Written problem: Copy all of the data below word for word, leaving out the pictures.

Records:
"""
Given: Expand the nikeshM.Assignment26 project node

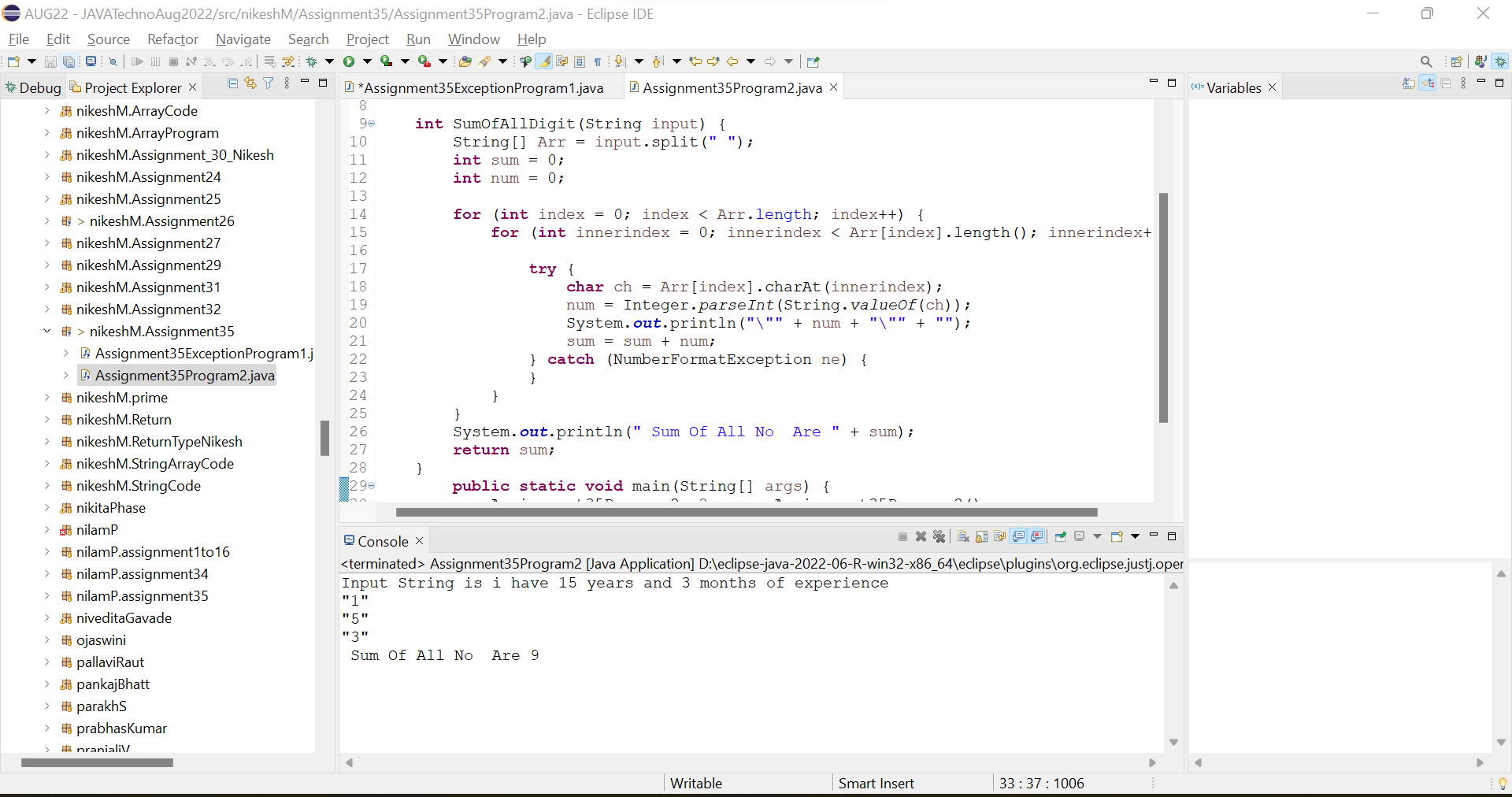Looking at the screenshot, I should 46,221.
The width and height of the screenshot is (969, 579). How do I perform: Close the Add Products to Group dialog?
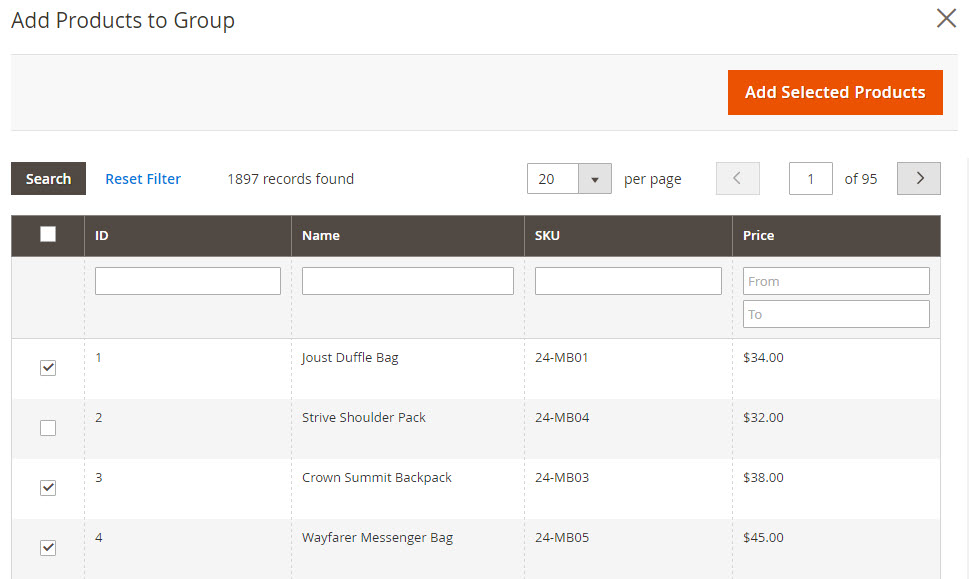[x=946, y=18]
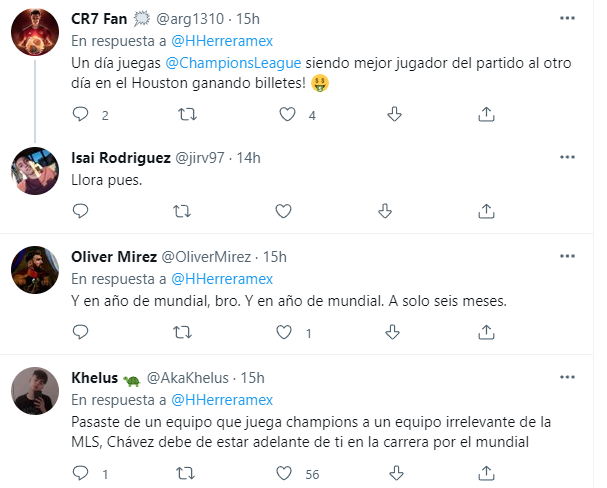Image resolution: width=607 pixels, height=488 pixels.
Task: Reply to CR7 Fan's tweet
Action: click(82, 115)
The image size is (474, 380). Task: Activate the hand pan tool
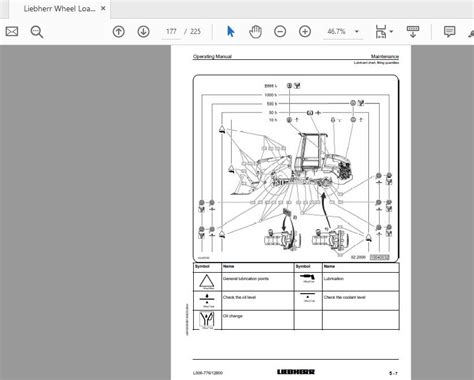(x=255, y=32)
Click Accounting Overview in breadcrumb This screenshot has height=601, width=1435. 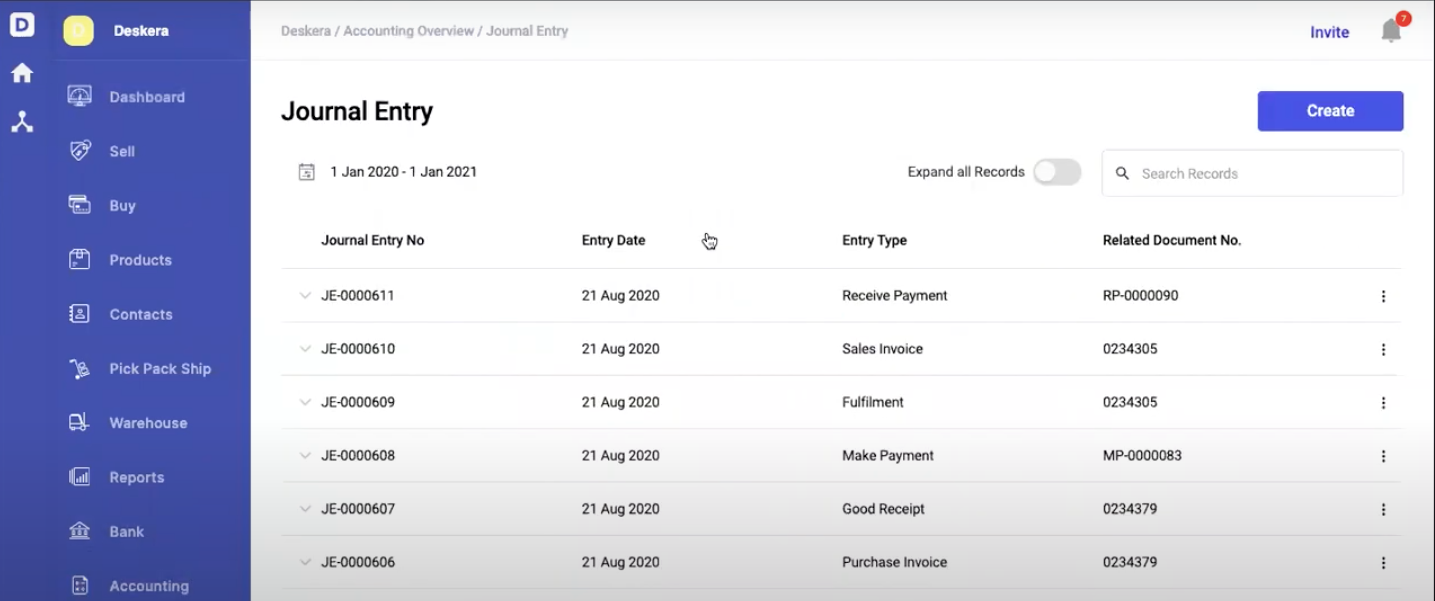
"""
Task result:
Given: Expand the nikeshM.Assignment26 project node

Looking at the screenshot, I should 46,221.
The width and height of the screenshot is (969, 579). How do I perform: Close the Add Products to Group dialog?
[x=946, y=18]
Image resolution: width=607 pixels, height=488 pixels.
Task: Reply to CR7 Fan's tweet
Action: click(82, 115)
The image size is (474, 380). Task: Activate the hand pan tool
(x=255, y=32)
Click Accounting Overview in breadcrumb This screenshot has height=601, width=1435. 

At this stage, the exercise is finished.